→ DESCRIPTION OF THE TASK:
Where does "label" occur in the listing? Copy every line that holds it.
*-*-*
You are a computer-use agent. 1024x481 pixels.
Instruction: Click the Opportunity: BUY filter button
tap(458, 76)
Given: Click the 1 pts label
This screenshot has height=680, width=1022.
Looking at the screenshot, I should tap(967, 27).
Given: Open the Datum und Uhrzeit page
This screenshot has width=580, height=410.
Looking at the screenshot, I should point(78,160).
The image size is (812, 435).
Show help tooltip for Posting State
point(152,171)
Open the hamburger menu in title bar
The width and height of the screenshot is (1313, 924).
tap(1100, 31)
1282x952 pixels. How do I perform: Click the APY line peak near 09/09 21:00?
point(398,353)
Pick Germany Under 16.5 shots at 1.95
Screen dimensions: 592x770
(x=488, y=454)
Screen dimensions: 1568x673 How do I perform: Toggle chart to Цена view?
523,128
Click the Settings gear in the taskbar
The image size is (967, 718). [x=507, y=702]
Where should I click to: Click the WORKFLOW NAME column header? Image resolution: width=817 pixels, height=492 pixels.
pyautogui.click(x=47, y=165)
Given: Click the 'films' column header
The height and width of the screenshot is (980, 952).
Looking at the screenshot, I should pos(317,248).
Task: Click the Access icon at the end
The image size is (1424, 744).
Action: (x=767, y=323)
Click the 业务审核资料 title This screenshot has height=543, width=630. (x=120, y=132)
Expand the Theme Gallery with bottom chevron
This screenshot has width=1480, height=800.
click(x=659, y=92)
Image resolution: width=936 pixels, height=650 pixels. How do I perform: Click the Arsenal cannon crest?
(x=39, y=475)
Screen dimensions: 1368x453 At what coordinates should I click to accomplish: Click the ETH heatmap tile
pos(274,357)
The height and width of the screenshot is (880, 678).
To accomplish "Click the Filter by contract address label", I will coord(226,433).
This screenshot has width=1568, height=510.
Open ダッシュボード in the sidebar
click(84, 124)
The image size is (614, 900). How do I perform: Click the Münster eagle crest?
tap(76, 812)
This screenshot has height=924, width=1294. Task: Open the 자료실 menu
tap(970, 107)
*-*-*
→ SOLUTION TO THIS TASK:
Given: Click the 1 pts label
To accomplish "Click the Filter by contract address label", I will coord(226,433).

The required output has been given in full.